━━━━━ Task material

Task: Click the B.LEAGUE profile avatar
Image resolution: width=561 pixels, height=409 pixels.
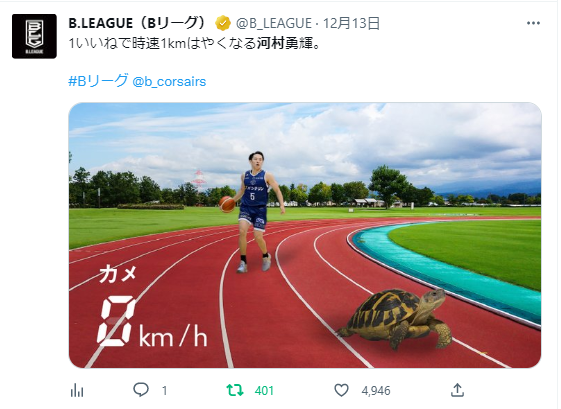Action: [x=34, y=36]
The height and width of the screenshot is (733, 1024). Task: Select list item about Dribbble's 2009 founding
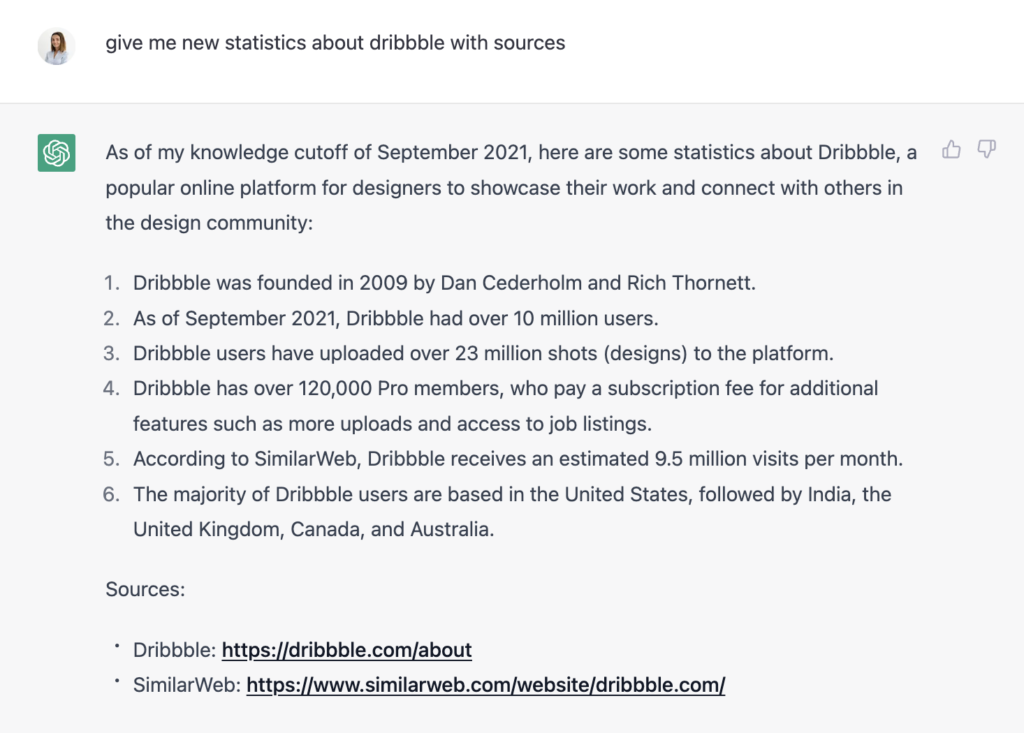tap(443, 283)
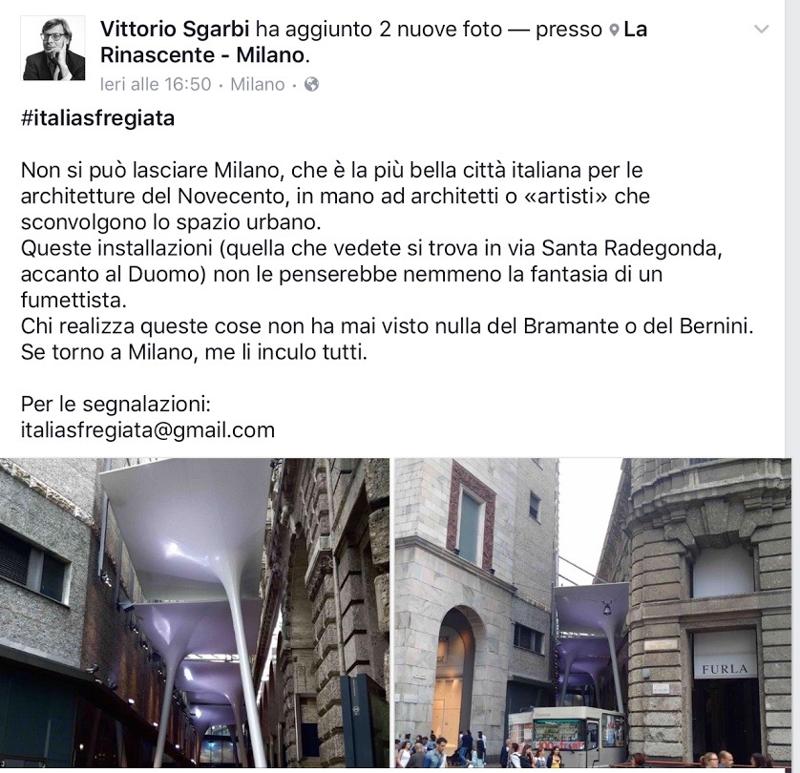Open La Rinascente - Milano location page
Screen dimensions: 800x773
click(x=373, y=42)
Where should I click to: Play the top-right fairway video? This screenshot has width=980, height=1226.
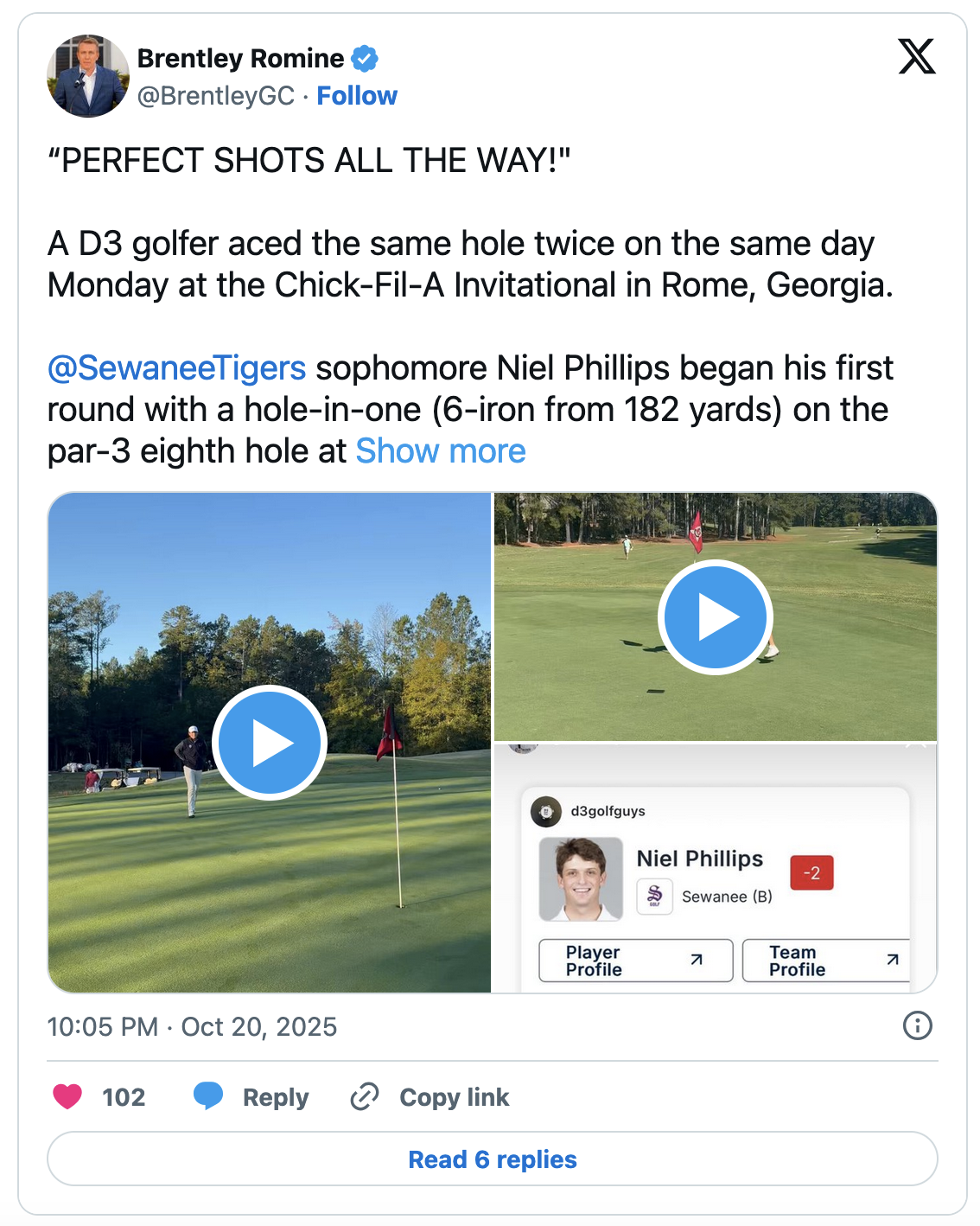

━━━━━━━━━━

# [Task description]
Write out the records word for word. Pictures stay out.

# [The answer]
Task: Click the B.LEAGUE profile avatar
Image resolution: width=561 pixels, height=409 pixels.
Action: [x=34, y=36]
The height and width of the screenshot is (733, 1024). Task: Select list item about Dribbble's 2009 founding
tap(443, 283)
Open La Rinascente - Milano location page
Screen dimensions: 800x773
click(x=373, y=42)
Where should I click to: Play the top-right fairway video? This screenshot has width=980, height=1226.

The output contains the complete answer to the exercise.